Segment Open
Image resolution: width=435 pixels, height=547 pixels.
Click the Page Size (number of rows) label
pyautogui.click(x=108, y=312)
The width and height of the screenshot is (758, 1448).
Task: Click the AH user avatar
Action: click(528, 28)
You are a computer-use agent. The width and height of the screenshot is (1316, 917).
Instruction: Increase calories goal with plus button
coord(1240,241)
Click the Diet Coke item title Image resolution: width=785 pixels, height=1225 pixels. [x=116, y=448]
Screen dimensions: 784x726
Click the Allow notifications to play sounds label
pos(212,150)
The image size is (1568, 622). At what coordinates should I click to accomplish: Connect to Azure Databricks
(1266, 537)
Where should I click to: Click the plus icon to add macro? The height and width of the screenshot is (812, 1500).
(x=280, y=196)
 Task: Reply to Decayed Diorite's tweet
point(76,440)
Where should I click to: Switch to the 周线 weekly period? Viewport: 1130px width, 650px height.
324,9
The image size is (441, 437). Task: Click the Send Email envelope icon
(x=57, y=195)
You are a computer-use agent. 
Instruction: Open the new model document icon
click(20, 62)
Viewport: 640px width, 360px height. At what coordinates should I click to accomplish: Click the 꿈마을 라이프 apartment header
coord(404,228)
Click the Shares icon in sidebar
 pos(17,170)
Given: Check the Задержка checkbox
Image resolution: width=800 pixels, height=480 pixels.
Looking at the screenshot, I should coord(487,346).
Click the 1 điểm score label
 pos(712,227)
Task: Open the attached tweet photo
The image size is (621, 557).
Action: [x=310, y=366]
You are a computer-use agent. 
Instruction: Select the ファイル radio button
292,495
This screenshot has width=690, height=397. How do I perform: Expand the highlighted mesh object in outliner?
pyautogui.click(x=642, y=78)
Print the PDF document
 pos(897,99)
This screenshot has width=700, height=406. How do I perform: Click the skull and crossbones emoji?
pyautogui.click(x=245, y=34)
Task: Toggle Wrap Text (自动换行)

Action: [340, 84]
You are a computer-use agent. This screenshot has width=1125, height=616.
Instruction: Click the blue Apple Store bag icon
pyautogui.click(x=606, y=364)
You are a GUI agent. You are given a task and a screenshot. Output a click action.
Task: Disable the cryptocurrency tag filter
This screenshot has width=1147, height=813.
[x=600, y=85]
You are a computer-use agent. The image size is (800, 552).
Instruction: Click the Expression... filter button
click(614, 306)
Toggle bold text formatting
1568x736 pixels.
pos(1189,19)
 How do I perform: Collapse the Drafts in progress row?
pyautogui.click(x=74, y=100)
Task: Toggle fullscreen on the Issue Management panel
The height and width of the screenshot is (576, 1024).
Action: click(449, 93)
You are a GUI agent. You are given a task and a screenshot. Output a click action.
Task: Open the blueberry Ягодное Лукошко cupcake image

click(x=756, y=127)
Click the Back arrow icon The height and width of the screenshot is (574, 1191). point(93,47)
Segment Closed
Exercise requirements: Output, unchanged, only the lines from the one that holds "The image size is (621, 557)." through the last line of the material above.

Completed exercise:
The image size is (621, 557).
Action: [x=310, y=366]
You are a computer-use agent. 
Instruction: Select the ファイル radio button
292,495
This screenshot has width=690, height=397. How do I perform: Expand the highlighted mesh object in outliner?
pyautogui.click(x=642, y=78)
Print the PDF document
 pos(897,99)
This screenshot has width=700, height=406. How do I perform: Click the skull and crossbones emoji?
pyautogui.click(x=245, y=34)
Task: Toggle Wrap Text (自动换行)

Action: [340, 84]
You are a computer-use agent. This screenshot has width=1125, height=616.
Instruction: Click the blue Apple Store bag icon
pyautogui.click(x=606, y=364)
You are a GUI agent. You are given a task and a screenshot. Output a click action.
Task: Disable the cryptocurrency tag filter
This screenshot has width=1147, height=813.
[x=600, y=85]
You are a computer-use agent. The image size is (800, 552).
Instruction: Click the Expression... filter button
click(614, 306)
Toggle bold text formatting
1568x736 pixels.
pos(1189,19)
 How do I perform: Collapse the Drafts in progress row?
pyautogui.click(x=74, y=100)
Task: Toggle fullscreen on the Issue Management panel
The height and width of the screenshot is (576, 1024).
Action: click(449, 93)
You are a GUI agent. You are given a task and a screenshot. Output a click action.
Task: Open the blueberry Ягодное Лукошко cupcake image

click(x=756, y=127)
Click the Back arrow icon The height and width of the screenshot is (574, 1191). point(93,47)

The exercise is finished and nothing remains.